*** SOURCE INFORMATION ***
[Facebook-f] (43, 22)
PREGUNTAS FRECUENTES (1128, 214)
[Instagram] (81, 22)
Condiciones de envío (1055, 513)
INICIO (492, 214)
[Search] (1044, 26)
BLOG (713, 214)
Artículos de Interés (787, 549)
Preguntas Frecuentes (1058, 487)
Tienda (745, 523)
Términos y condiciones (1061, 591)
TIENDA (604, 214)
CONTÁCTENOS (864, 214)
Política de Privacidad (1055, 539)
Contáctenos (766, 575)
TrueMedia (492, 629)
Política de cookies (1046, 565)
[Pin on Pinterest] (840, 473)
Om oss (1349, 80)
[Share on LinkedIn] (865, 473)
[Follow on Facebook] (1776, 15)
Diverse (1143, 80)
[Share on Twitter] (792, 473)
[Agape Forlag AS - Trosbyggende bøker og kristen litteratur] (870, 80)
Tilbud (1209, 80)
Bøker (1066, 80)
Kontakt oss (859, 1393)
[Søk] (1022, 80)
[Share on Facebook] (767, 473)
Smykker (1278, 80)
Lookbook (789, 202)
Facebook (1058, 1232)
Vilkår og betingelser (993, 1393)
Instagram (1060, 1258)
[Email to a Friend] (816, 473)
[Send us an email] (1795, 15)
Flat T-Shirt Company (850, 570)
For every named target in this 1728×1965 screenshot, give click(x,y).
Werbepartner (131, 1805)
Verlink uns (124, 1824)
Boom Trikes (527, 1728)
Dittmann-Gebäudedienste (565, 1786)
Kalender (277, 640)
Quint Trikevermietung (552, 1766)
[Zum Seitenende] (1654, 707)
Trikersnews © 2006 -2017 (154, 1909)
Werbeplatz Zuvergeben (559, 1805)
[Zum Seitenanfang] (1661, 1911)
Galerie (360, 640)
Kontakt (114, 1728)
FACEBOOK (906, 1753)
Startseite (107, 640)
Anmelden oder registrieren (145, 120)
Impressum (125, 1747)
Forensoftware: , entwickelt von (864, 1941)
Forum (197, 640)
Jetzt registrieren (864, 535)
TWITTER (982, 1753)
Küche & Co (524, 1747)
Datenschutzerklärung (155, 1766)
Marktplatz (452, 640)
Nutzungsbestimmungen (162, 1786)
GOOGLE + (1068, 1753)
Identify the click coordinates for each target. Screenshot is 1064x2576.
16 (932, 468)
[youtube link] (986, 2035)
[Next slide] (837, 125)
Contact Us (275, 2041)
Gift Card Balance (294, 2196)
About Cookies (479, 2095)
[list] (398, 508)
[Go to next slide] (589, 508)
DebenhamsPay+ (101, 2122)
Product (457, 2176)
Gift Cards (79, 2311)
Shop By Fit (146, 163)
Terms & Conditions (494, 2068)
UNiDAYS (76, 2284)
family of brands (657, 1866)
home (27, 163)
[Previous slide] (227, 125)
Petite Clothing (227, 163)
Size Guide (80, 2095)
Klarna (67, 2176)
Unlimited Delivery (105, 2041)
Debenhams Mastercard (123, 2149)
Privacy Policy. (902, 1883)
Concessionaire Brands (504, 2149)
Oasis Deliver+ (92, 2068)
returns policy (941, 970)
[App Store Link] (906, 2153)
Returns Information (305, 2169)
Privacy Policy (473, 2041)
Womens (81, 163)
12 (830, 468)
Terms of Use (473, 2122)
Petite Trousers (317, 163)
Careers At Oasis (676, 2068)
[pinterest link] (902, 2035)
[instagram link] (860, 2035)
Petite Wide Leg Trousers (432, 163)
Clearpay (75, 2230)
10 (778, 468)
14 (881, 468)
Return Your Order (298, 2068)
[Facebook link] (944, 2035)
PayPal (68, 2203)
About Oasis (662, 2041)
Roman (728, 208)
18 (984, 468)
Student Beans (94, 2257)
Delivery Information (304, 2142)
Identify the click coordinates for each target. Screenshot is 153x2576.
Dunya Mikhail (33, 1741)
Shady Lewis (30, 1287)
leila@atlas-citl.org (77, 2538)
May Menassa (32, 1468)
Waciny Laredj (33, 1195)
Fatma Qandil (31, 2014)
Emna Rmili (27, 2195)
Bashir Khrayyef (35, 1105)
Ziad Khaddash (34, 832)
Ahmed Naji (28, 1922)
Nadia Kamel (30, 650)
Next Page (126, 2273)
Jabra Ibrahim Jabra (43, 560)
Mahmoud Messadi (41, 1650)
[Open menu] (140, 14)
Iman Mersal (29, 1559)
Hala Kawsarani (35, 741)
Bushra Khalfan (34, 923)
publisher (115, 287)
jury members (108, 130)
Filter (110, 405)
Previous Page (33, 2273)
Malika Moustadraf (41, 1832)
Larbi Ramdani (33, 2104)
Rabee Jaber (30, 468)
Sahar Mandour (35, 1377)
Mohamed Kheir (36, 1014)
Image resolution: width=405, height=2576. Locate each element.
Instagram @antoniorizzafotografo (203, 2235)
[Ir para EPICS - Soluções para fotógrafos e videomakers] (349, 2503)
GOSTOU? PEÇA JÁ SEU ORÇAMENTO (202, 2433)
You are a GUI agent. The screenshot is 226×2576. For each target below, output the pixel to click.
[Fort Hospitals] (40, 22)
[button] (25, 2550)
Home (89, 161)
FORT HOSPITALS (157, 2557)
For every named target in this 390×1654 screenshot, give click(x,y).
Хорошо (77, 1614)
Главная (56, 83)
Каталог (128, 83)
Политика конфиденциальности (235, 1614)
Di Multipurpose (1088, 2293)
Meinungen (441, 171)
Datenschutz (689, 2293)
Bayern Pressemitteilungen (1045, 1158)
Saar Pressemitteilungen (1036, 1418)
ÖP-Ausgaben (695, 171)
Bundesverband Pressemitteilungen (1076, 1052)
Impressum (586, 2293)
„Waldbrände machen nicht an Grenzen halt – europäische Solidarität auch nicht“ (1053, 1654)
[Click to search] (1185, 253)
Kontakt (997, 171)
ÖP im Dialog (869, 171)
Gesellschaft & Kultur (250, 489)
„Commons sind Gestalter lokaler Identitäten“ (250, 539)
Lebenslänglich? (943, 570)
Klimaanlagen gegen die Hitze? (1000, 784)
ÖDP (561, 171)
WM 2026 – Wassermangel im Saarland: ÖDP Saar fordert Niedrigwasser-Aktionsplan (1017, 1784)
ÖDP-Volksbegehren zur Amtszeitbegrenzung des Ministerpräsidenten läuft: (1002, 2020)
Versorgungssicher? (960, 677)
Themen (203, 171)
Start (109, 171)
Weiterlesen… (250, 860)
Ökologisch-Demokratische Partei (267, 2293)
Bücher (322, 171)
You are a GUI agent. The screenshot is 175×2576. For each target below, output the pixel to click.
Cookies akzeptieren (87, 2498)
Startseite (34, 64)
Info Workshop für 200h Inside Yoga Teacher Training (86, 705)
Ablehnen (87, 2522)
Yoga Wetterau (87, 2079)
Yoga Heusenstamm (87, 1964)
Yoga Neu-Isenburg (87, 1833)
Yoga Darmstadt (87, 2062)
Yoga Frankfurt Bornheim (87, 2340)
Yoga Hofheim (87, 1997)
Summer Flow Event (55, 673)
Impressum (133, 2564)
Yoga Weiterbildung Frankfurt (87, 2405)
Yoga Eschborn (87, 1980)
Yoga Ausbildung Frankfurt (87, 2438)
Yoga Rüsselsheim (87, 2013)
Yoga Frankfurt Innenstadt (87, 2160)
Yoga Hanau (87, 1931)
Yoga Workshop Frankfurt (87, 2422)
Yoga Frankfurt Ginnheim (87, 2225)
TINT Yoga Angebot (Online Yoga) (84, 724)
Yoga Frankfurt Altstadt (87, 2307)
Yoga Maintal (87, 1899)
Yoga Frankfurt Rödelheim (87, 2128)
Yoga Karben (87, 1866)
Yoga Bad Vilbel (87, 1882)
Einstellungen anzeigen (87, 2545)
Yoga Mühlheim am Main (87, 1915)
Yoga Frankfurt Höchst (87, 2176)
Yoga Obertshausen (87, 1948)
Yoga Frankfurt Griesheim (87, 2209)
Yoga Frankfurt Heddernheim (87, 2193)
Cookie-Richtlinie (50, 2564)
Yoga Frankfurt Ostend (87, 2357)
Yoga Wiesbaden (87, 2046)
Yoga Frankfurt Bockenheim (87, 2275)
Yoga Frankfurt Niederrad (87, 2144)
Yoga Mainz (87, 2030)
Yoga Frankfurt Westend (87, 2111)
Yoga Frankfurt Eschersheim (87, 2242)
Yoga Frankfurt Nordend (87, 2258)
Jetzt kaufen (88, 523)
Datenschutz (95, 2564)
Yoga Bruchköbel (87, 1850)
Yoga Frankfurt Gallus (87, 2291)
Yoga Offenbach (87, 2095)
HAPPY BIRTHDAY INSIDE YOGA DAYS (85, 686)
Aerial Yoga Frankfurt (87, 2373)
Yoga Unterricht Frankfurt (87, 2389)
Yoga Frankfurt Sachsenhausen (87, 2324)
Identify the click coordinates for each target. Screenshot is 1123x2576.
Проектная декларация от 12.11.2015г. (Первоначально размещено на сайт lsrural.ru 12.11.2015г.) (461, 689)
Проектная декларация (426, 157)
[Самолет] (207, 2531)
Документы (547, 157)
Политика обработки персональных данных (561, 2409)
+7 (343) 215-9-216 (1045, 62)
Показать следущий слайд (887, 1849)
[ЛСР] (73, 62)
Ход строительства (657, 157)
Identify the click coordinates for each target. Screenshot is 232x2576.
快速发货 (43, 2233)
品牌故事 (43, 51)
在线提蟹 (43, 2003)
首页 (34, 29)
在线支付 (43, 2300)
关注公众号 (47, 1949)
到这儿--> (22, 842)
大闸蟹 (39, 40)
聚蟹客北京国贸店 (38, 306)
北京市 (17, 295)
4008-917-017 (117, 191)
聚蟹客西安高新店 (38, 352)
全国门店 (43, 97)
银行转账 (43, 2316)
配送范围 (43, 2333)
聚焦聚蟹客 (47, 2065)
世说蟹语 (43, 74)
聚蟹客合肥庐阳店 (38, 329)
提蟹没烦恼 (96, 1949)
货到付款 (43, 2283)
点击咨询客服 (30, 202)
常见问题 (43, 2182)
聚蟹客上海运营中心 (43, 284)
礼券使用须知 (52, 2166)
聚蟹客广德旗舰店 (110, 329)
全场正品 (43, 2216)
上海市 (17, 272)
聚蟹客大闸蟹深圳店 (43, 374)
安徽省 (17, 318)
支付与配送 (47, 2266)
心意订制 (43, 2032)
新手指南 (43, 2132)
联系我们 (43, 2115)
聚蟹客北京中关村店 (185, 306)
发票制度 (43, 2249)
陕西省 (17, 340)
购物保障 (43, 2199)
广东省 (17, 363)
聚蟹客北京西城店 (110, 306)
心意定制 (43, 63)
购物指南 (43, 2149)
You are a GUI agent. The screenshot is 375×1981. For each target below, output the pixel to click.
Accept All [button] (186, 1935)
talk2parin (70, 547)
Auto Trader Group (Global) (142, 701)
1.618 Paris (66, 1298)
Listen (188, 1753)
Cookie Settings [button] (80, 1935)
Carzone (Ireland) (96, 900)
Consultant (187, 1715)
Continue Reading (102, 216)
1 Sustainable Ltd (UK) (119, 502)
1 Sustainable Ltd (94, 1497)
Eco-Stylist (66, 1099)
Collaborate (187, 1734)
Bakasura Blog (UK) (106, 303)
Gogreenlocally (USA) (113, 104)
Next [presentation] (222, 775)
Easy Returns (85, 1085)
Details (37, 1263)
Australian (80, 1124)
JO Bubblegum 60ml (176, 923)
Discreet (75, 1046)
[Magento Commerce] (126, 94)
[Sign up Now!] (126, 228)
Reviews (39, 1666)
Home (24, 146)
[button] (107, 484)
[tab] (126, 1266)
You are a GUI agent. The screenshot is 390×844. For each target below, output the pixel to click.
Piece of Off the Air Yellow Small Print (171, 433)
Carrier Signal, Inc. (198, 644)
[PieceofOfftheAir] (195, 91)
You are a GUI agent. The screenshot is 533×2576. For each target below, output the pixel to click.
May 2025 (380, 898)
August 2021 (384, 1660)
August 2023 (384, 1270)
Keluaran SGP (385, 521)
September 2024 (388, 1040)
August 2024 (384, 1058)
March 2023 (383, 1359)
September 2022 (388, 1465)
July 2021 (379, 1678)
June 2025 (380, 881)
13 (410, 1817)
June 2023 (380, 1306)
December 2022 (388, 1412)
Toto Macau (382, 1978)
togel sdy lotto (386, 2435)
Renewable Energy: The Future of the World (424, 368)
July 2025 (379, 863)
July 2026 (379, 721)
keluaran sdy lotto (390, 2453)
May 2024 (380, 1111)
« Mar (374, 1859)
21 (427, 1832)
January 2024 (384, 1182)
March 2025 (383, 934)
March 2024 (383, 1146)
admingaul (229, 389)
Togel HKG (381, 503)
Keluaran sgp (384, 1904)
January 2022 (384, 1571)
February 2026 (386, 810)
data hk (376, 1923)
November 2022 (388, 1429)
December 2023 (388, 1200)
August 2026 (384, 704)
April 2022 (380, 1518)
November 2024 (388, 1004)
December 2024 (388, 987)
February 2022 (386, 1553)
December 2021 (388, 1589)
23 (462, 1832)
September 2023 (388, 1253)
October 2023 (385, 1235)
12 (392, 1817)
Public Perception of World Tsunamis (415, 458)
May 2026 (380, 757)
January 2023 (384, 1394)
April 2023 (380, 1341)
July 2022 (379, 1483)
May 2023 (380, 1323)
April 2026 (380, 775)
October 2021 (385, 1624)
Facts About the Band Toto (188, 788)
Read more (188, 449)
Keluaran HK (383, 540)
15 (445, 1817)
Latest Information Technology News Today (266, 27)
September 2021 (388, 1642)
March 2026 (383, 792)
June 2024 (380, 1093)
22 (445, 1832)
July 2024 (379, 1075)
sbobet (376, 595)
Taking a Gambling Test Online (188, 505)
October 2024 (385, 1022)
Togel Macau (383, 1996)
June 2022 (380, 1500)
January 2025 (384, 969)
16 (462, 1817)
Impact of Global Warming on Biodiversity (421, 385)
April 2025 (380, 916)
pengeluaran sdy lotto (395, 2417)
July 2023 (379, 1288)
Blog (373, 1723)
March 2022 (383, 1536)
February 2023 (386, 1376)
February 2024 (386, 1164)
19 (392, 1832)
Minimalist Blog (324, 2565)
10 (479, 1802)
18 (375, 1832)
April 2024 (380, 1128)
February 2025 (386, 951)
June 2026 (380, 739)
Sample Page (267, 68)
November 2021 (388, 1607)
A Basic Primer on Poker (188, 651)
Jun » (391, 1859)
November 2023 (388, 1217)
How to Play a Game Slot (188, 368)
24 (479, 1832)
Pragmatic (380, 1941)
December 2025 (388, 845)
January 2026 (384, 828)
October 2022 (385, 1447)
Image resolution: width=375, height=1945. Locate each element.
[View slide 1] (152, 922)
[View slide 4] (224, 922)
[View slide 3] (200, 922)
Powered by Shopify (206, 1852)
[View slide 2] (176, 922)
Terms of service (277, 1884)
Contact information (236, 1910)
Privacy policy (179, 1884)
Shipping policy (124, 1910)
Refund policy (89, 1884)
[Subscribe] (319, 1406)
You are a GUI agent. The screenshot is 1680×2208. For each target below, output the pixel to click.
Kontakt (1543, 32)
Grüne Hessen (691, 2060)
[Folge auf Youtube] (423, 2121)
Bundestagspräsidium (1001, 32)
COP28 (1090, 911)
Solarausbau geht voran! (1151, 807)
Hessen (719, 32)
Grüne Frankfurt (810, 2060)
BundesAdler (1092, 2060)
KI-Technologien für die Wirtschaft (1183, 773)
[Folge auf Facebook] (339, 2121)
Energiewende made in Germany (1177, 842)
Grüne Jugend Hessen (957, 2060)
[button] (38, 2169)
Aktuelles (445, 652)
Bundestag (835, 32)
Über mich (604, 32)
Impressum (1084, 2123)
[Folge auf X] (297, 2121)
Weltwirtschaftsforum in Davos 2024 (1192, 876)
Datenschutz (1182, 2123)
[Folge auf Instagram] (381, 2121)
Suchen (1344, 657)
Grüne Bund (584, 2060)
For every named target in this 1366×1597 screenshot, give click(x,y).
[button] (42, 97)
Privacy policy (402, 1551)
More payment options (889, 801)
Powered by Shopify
*** End of SOURCE INFORMATION ***
Exactly as they appear, retype the lines from the start of the records through the line containing "Startseite (107, 640)".

[Facebook-f] (43, 22)
PREGUNTAS FRECUENTES (1128, 214)
[Instagram] (81, 22)
Condiciones de envío (1055, 513)
INICIO (492, 214)
[Search] (1044, 26)
BLOG (713, 214)
Artículos de Interés (787, 549)
Preguntas Frecuentes (1058, 487)
Tienda (745, 523)
Términos y condiciones (1061, 591)
TIENDA (604, 214)
CONTÁCTENOS (864, 214)
Política de Privacidad (1055, 539)
Contáctenos (766, 575)
TrueMedia (492, 629)
Política de cookies (1046, 565)
[Pin on Pinterest] (840, 473)
Om oss (1349, 80)
[Share on LinkedIn] (865, 473)
[Follow on Facebook] (1776, 15)
Diverse (1143, 80)
[Share on Twitter] (792, 473)
[Agape Forlag AS - Trosbyggende bøker og kristen litteratur] (870, 80)
Tilbud (1209, 80)
Bøker (1066, 80)
Kontakt oss (859, 1393)
[Søk] (1022, 80)
[Share on Facebook] (767, 473)
Smykker (1278, 80)
Lookbook (789, 202)
Facebook (1058, 1232)
Vilkår og betingelser (993, 1393)
Instagram (1060, 1258)
[Email to a Friend] (816, 473)
[Send us an email] (1795, 15)
Flat T-Shirt Company (850, 570)
For every named target in this 1728×1965 screenshot, give click(x,y).
Werbepartner (131, 1805)
Verlink uns (124, 1824)
Boom Trikes (527, 1728)
Dittmann-Gebäudedienste (565, 1786)
Kalender (277, 640)
Quint Trikevermietung (552, 1766)
[Zum Seitenende] (1654, 707)
Trikersnews © 2006 -2017 (154, 1909)
Werbeplatz Zuvergeben (559, 1805)
[Zum Seitenanfang] (1661, 1911)
Galerie (360, 640)
Kontakt (114, 1728)
FACEBOOK (906, 1753)
Startseite (107, 640)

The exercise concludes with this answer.